The rest of the album is caked in this thick dreary mud from Bixby Canyon's Bridge. It's tighter, and much more aimless than anything they've written before. Whereas their 2 previous records were wide open and emotionally expansive (not unlike the first half of "On The Road"), "Narrow Stairs" walks quietly down a back alley with it's hands in it's pockets, totally unsure of itself or where to go. But that's not to say it's dead weight floating along with a lack on ambition.

The nearly 9-minute first single "I Will Possess Your Heart" is hardly unambitious. In fact, the song leaps right back into a world of longing and hopeful dreams, which we just learned in the first song leads to no more than dead ends and more questions. Backed by a propulsive bass line and cathartic piano twinkles, the frigid song shakes off it's icy arms easily with Ben obsessing over a girl he knows he could get to unconditionally love him if she would just give him her time of day. The music critic circuit has aptly billed the song the ultimate stalker song this side of "Every Breath You Take," but what romantic stud hasn't felt that convinced about a girl, at least once?

The album continues to dive into a more lunar world than the road trip soundscapes which spanned their past few records.
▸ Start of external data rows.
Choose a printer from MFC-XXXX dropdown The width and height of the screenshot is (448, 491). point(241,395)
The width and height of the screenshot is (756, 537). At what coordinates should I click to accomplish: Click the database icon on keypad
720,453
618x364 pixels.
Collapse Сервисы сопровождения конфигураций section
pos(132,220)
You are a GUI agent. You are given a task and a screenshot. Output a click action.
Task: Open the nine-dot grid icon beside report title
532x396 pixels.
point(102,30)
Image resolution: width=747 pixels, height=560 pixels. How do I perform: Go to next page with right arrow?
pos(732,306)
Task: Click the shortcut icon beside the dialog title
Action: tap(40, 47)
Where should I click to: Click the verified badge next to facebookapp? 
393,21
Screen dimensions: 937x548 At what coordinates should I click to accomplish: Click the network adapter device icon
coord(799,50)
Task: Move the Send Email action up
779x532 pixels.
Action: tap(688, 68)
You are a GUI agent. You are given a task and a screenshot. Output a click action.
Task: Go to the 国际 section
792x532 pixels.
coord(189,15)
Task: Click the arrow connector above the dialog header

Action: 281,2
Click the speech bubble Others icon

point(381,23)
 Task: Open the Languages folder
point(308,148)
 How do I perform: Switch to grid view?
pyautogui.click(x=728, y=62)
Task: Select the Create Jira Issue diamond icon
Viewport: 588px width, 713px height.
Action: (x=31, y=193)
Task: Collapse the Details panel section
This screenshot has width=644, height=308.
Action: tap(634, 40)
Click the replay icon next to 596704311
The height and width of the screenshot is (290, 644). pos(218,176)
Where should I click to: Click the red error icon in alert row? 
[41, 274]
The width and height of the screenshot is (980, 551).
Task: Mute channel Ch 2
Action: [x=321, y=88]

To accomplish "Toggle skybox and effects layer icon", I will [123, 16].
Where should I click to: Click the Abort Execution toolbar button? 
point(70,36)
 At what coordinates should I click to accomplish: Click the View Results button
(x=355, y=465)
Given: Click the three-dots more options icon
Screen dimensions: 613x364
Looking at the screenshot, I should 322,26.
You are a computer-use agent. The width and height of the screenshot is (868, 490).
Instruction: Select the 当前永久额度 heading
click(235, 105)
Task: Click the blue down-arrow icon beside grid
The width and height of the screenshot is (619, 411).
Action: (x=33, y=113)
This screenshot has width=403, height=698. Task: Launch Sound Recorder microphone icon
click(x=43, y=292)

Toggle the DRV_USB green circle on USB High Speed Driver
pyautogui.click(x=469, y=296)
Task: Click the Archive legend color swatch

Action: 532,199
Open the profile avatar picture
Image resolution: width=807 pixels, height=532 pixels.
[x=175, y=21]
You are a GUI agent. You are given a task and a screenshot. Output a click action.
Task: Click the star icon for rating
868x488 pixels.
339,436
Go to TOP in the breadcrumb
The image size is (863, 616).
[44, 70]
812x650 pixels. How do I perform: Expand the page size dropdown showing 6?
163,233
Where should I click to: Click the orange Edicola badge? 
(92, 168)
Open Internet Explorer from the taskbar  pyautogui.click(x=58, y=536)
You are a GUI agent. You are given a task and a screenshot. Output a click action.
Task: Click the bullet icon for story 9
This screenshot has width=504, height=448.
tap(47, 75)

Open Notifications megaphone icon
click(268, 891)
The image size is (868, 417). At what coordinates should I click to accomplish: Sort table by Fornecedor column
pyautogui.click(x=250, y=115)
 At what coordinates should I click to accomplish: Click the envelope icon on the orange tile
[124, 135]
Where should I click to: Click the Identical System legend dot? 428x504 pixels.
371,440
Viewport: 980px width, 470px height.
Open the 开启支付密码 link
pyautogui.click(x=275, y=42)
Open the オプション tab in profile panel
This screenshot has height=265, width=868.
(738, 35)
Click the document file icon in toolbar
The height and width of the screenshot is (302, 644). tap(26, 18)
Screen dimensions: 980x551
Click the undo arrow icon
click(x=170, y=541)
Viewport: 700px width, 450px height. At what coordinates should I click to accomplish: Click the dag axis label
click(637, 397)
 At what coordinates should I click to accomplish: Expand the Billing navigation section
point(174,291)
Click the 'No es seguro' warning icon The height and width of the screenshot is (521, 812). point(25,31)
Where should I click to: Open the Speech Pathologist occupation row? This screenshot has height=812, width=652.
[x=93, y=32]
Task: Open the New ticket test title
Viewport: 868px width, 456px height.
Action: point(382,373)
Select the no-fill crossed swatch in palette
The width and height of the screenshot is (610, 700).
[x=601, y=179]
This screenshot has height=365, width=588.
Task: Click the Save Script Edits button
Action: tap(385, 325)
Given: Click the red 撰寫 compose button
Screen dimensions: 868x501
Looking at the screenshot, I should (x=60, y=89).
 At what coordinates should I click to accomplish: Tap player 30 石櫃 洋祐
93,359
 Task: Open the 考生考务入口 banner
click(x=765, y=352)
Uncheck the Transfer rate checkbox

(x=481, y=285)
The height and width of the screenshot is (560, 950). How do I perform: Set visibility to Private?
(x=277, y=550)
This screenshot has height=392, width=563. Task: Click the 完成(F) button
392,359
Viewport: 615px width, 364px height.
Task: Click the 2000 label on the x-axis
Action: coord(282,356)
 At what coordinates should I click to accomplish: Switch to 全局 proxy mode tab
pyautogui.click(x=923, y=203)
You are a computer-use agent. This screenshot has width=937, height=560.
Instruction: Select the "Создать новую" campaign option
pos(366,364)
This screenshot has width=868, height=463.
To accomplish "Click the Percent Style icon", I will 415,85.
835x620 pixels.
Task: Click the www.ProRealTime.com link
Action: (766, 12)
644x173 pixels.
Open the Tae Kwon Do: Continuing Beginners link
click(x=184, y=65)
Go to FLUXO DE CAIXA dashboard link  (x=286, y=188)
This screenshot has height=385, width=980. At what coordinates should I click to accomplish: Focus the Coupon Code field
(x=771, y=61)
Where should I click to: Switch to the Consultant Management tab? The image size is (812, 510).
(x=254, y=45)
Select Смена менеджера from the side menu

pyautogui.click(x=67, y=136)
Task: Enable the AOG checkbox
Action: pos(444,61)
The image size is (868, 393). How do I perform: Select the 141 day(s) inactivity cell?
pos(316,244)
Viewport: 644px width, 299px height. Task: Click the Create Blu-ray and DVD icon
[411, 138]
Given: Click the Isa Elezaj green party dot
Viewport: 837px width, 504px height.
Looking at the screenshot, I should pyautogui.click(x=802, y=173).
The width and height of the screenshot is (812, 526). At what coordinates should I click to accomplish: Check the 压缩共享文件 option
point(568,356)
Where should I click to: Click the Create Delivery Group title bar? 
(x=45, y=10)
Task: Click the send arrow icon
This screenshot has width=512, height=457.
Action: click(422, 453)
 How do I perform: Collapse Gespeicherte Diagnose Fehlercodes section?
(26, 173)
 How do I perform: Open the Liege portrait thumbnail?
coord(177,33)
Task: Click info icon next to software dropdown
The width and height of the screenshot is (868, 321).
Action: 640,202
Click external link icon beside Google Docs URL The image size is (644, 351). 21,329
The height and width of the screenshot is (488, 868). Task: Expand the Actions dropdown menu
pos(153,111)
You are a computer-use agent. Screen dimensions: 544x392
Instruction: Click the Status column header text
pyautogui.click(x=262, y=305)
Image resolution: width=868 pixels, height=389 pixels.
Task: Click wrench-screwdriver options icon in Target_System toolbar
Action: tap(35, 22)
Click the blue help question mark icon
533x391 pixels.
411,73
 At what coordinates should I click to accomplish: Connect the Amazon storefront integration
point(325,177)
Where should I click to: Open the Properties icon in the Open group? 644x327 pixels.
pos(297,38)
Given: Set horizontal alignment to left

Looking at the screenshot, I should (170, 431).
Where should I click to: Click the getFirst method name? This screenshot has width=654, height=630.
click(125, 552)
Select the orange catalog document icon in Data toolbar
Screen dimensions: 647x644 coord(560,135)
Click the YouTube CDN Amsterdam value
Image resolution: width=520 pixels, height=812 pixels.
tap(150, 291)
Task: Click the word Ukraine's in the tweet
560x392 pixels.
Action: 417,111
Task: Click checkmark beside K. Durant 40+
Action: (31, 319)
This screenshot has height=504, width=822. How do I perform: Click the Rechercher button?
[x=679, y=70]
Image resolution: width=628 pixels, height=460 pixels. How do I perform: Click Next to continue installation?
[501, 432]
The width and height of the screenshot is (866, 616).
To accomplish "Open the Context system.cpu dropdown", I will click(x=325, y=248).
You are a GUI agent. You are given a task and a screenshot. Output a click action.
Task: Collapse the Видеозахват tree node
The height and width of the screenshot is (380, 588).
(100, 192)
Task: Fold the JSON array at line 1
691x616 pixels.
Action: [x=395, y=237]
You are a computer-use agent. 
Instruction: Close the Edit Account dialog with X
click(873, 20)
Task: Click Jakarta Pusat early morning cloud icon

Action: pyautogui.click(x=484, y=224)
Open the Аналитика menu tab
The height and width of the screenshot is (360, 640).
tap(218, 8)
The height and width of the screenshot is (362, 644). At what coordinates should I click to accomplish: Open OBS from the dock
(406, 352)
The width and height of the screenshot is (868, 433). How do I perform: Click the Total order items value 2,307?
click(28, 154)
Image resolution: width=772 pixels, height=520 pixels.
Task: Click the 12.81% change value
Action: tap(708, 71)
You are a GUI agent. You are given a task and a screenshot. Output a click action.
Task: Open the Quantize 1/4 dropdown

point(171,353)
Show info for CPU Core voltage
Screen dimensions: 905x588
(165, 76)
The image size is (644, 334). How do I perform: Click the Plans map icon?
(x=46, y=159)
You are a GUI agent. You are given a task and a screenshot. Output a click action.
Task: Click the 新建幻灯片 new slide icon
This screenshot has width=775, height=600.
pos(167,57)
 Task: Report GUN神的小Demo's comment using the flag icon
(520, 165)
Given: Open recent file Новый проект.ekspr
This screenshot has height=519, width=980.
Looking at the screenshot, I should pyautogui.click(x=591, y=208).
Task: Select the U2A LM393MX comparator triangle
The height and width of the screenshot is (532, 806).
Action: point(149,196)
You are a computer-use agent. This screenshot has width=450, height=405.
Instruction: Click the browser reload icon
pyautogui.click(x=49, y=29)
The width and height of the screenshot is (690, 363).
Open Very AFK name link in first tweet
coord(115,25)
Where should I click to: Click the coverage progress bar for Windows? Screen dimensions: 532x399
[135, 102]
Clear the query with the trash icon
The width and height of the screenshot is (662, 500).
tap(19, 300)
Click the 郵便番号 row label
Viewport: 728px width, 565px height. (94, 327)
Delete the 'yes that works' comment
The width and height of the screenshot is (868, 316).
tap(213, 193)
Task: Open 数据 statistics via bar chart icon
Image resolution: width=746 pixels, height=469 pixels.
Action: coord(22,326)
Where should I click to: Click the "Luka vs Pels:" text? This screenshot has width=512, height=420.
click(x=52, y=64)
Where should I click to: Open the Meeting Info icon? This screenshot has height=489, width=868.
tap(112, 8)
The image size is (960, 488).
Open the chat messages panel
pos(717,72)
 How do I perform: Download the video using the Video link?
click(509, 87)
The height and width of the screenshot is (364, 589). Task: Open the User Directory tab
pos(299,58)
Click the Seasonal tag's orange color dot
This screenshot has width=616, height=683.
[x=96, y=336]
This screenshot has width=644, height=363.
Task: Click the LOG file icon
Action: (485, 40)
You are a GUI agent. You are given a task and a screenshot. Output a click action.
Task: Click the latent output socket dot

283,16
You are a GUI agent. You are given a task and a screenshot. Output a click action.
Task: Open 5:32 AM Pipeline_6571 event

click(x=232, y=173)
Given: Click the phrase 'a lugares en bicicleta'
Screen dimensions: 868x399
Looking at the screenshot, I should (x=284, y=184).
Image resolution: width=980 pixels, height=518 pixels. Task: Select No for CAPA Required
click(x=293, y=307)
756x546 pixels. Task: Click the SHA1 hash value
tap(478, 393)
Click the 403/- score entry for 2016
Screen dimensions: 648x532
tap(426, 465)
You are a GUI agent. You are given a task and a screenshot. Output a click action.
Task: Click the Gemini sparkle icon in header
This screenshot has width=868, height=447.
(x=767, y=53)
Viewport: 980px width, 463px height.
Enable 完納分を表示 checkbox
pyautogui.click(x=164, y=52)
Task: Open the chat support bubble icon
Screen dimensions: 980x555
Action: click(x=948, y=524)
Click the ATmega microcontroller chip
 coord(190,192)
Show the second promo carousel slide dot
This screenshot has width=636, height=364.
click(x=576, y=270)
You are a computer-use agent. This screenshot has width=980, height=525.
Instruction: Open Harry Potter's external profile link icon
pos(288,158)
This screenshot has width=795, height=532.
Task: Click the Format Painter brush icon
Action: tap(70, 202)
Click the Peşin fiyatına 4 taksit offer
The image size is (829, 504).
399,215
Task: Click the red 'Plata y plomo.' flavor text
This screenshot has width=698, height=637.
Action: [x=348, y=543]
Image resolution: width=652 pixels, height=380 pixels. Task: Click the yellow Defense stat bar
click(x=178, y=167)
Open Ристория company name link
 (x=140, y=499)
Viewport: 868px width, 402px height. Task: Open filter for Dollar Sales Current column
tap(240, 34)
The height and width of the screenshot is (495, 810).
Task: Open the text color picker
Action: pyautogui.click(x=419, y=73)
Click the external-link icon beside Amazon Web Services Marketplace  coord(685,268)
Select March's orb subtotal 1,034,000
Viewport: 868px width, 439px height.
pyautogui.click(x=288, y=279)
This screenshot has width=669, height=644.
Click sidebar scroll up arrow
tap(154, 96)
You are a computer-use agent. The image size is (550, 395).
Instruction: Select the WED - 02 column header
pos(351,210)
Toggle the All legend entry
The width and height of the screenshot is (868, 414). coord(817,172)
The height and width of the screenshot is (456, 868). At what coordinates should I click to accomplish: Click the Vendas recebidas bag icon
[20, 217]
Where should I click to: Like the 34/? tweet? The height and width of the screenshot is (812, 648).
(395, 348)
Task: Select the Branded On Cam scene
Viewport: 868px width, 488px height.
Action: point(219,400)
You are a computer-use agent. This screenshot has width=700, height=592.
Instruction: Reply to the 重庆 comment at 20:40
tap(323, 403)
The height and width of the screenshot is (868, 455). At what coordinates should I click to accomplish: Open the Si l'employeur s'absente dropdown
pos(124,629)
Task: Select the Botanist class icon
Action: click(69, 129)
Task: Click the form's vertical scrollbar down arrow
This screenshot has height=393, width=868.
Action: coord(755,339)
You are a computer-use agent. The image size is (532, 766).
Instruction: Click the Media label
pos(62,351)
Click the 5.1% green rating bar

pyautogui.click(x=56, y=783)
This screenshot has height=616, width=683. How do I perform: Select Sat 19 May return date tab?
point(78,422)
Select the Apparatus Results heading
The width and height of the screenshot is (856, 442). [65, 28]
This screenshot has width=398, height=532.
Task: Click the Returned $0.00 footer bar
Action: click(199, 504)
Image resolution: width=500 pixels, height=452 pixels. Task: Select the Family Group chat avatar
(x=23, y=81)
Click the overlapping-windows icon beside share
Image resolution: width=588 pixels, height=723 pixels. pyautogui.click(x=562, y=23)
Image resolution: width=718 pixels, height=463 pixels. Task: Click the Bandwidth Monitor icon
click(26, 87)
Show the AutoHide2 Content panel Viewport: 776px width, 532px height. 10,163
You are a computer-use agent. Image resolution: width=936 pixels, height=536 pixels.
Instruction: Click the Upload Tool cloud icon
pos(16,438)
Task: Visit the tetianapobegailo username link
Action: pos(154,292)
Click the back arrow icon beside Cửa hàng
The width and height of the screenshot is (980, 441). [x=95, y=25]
But it's pretty lively for something that makes life seem so sad and heavy with gravity. Ben watches his inner optimist die in "No Sunlight" and watches from a hillside as grapevines burn in a roaring out of control fire while firefighters pray for heavy downpours of rain (in all likelihood, this is of the California wild fires from last year), but the songs are all entwined in their own patches of fruitful chords.

He even watches a friend give up on hopes, dreams, and love in the excellent "Your New Twin-Sized Bed." "What's the point in holding onto something that never gets used," he sings.

And the album comes seemingly close to some sort of end on a cold and lonely note, with "The Ice Is Getting Thinner." It doesn't mark the end of the relationship Ben sings of, but he knows an end is looming, just a few degrees away from finishing off the sheet of ice he sits on. In the past, he would have written this song from the perspective of the ice being half-frozen, but after his trip to "Bixby Canyon Bridge," it's half-melted.

It'd be a stretch to call this the best record of the year. (The album lost serious points for packaging it with the most difficult lyric book to pull out of the plastic case, EVER!) But the most personal account? The one that has the most to say to a guy who's looking for a little direction and noise in his currently quiet life? That, it most certainly is.

It makes me want to connect with the ethereal muse that Jack and Ben and so many others found out there in the wide open, even though it specifically shows that catching such spirits and such experiences does nothing to help you get any inches closer to what you're really after--that American Dream, God, love, success, whatever; the fabled end of the road.

I think, as a country, we're starting to carve up the American dream again. It went in hiding for a few decades. But it's coming back. I see it all over the place. I feel it. I see it. And who can blame us? We need something to believe in again. This record puts it that into song, and is perhaps, the shape of dreams to come.

What better to dream, than waking from the wickedness of an unforgiving nightmare, to find the road has no end? That's an answer worth embarking out into the world and searching under every single stone for, and one I'm prepared to do.